By | 2019-12-09T11:22:31+00:00 December 9th, 2019|US Visa/Passport News|

Two documentary film organizations, Doc Society, based in Brooklyn, and the International Documentary Association, based in Los Angeles, have filed a lawsuit against the Trump administration last Thursday over a new US visa rule which required from applicants to submit their social media details when submitting an application.

The lawsuit which was jointly developed by the Knight First Amendment Institute at Columbia University and the Brennan Center for Justice at New York University School of Law representing the two documentary film companies, which host conferences and workshops that bring foreign filmmakers and social activists to American soil, sued Trump Administration over is social media details requirement for visa applicants, raising  novel issues about privacy and surveillance in the social-media era.

According to the lawsuit, the new rule would force people from authoritarian countries to disclose their pseudonyms which they use to discuss politically sensitive matters that could endanger them by creating a risk that the information gets back to their own governments.

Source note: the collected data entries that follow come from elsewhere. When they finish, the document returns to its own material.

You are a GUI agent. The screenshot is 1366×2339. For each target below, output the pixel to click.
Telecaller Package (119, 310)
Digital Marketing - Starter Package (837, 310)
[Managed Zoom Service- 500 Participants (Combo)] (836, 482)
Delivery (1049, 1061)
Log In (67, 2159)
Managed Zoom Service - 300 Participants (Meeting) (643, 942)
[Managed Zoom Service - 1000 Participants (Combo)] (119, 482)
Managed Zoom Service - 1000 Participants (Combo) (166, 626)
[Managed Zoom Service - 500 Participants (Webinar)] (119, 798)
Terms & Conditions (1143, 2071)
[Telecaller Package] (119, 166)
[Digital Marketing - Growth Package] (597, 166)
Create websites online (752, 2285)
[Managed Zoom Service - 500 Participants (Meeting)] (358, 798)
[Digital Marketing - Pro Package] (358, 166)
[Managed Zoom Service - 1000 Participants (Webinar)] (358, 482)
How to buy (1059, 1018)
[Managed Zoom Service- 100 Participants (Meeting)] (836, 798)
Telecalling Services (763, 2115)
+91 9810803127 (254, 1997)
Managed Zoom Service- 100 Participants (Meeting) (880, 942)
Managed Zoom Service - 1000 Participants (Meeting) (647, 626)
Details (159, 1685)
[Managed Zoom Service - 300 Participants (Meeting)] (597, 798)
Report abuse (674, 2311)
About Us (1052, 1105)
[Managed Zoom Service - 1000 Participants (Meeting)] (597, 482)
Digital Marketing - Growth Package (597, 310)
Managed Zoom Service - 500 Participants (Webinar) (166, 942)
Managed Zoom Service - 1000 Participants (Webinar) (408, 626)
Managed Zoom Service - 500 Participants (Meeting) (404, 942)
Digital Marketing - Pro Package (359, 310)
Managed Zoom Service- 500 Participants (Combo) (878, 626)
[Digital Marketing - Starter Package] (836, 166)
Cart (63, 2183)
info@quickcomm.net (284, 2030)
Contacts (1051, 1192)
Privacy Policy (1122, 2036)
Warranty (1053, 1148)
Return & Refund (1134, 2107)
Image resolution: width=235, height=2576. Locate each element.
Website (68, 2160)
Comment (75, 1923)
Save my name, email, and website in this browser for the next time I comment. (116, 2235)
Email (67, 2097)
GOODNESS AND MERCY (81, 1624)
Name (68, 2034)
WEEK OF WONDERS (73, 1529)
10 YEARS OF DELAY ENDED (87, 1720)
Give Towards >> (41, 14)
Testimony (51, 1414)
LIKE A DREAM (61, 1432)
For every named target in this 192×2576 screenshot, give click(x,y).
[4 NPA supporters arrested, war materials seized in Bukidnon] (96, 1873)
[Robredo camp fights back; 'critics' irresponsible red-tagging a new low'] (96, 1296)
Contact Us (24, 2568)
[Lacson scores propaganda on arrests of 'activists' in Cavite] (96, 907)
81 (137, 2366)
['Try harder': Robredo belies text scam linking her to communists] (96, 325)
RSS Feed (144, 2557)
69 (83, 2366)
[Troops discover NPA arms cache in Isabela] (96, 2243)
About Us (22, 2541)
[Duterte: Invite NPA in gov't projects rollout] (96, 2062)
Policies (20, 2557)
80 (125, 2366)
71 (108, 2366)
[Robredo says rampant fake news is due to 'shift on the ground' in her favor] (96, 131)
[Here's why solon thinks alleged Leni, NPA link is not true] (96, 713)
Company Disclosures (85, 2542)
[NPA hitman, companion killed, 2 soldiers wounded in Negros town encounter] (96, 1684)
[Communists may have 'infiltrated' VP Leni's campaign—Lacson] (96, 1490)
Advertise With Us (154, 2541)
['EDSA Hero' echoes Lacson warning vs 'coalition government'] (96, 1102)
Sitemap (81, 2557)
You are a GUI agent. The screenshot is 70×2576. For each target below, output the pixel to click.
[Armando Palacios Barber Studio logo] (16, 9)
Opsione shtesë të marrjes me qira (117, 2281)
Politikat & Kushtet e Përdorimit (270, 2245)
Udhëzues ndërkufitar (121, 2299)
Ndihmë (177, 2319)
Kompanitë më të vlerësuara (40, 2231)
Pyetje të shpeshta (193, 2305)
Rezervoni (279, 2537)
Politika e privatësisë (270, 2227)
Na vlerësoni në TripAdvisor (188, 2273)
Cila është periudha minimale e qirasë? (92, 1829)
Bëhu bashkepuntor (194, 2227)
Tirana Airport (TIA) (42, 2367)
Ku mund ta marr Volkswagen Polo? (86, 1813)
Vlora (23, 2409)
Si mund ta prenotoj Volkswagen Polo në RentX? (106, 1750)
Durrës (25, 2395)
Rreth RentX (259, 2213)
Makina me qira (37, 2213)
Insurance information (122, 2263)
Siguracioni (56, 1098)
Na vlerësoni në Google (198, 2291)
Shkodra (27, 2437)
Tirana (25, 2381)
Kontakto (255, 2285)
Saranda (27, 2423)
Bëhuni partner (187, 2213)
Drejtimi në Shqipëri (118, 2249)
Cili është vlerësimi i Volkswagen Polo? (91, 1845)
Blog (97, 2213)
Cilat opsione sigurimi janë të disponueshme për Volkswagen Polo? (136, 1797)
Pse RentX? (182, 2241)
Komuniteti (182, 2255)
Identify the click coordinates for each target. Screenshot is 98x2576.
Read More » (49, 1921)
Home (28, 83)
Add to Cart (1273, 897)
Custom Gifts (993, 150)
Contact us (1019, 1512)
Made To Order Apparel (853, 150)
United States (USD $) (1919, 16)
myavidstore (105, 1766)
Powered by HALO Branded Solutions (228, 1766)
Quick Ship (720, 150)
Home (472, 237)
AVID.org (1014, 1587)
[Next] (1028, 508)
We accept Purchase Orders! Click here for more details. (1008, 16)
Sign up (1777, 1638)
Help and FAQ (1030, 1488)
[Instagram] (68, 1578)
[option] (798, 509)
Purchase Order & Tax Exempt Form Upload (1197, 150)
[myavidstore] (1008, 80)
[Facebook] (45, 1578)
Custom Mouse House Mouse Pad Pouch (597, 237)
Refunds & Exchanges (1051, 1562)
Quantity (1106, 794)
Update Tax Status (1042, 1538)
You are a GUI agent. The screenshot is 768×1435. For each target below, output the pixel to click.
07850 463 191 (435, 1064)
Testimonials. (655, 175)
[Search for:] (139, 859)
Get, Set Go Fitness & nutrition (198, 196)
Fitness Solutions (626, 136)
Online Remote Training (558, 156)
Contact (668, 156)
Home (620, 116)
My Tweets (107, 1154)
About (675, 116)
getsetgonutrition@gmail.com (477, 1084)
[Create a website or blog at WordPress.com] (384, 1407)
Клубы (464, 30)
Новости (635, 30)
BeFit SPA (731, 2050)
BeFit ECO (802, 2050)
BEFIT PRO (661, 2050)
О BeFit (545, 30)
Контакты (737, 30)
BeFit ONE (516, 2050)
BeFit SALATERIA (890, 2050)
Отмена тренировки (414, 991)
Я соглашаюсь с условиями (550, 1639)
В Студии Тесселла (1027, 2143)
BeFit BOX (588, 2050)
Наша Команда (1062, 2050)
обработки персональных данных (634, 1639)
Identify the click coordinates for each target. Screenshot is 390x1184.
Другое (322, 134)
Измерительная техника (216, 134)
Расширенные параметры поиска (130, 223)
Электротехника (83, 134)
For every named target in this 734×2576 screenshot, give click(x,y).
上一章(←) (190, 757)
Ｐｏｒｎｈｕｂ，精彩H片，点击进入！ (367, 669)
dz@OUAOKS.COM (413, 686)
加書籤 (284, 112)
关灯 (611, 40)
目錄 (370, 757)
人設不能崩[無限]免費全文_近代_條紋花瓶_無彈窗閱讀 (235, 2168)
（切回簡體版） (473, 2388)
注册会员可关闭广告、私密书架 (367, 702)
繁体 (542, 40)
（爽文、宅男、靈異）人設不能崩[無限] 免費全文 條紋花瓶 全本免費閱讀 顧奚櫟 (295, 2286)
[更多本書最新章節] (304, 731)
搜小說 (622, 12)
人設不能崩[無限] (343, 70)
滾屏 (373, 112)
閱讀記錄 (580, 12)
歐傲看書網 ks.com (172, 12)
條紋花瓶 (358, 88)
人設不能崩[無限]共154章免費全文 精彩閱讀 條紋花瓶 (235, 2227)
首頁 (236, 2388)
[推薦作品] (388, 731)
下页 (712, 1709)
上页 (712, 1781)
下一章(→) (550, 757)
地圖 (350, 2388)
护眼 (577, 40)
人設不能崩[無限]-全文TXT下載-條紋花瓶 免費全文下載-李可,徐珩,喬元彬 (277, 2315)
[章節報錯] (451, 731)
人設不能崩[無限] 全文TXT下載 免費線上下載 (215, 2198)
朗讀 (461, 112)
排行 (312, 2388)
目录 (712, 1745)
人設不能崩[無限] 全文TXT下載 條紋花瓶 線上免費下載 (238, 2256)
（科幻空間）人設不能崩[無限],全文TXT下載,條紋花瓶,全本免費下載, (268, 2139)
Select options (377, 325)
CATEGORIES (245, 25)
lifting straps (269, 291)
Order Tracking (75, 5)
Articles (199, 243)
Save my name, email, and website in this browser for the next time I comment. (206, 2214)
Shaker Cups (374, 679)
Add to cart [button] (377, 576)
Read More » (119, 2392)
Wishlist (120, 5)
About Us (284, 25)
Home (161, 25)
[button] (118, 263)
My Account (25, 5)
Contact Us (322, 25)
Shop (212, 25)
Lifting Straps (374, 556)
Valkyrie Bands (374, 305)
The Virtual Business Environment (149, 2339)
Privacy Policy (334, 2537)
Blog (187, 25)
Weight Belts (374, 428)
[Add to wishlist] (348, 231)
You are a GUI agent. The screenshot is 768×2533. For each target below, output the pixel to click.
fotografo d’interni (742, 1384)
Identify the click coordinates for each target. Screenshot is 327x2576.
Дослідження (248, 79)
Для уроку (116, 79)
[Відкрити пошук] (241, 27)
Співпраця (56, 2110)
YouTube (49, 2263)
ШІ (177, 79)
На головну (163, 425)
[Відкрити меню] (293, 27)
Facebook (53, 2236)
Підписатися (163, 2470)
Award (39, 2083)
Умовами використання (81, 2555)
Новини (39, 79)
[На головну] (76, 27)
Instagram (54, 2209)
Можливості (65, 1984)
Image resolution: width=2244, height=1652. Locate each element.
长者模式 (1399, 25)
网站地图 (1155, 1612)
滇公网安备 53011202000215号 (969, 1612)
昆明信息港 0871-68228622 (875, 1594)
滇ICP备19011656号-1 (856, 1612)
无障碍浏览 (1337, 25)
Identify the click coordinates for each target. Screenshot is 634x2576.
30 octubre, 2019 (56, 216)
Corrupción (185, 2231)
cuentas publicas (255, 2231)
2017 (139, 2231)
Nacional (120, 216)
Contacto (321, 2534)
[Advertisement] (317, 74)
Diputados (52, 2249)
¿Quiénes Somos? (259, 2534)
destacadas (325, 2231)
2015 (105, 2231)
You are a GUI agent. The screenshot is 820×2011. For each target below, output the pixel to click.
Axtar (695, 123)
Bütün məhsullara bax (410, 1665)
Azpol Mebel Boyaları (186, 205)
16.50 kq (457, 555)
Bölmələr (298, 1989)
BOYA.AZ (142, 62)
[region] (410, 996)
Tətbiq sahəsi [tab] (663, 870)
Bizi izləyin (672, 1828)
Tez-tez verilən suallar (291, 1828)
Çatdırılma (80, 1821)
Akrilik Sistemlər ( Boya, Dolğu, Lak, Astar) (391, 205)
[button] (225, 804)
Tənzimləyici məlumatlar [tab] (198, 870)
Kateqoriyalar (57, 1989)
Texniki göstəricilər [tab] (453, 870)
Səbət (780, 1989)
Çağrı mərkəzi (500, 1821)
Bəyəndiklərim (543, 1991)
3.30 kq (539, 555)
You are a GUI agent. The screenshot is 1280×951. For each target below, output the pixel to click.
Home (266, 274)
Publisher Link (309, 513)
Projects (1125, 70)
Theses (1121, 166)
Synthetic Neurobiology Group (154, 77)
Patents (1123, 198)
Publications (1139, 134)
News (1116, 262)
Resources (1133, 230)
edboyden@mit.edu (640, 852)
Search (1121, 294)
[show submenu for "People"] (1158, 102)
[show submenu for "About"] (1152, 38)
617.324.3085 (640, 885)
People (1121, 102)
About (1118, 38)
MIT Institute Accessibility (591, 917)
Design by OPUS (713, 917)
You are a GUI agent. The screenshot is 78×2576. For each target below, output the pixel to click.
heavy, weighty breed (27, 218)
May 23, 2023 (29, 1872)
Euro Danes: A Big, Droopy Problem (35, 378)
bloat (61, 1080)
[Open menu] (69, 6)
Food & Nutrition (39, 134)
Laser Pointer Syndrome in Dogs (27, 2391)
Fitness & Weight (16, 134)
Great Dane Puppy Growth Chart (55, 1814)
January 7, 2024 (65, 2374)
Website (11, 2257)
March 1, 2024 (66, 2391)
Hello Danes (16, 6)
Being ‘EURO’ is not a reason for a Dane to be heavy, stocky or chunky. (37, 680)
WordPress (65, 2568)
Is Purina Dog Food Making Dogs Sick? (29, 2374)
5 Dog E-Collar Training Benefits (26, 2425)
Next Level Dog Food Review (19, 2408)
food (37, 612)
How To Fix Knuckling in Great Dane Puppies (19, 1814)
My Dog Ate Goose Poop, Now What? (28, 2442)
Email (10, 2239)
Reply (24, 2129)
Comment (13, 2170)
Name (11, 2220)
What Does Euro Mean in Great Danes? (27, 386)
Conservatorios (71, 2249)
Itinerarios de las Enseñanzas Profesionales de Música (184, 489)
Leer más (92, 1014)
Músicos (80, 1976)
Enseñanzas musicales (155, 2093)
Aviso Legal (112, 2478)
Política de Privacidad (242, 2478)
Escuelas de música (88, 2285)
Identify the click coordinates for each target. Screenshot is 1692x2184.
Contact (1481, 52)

Many people use pseudonyms on social media so that they can speak anonymously about sensitive or controversial issues, and so that they can shield themselves or their families or associates from possible reprisals by state or private actors,” the lawsuit reads.

Carrie DeCell, a lawyer representing both firms on their lawsuit, also believes that the new State Department requirement drastically limits speech on social media, in particular of people living in authoritarian countries.

DeCell highlights that among other reasons why the requirement of social media details should be abolished is that it is not an effective vetting tool, and she says the Department of Homeland Security is the one that has come to such conculsions through a study.

The Department of Homeland Security’s inspector general concluded that those studies actually failed to provide that evidence. So even if the government may have legitimate interests in vetting individuals who are trying to come to the United States, this particular form of surveillance has actually not been shown to be an effective tool,” she explains.

The complaint has been filed in the Federal District Court for the District of Columbia. It challenges the State Department as an administrator of visa applications, and the Department of Homeland Security, which according to the lawsuit “uses visa application data for other purposes, including administering immigration law.”

As of June, this year, travelers in need of a US visa had to submit a list of the social media they use and the name of their accounts in each, as a part of their US visa application. Among the social media platforms required are also US-based entities such as Instagram, LinkedIn, Reddit and YouTube.

The measure was taken as a part of the ‘extreme vetting’ that the US State Department wants to start applying, which has also been one of the biggest electoral promises of President Trump as a way to combat terrorism.

In fact, the requirement had started to apply to some particular categories of travelers since 2016, during the Obama presidency, after the shootings in 2015 in San Bernardino, California, that left 14 people dead. Since then, it is estimated that around 65 thousand people per year are required to submit such information, including travelers that have previously traveled to areas controlled by terrorist organizations.

The new measure will affect around 15 million people per year, both immigrant and nonimmigrant visa applicants. Exempt from this requirement may be only certain state officials and diplomats.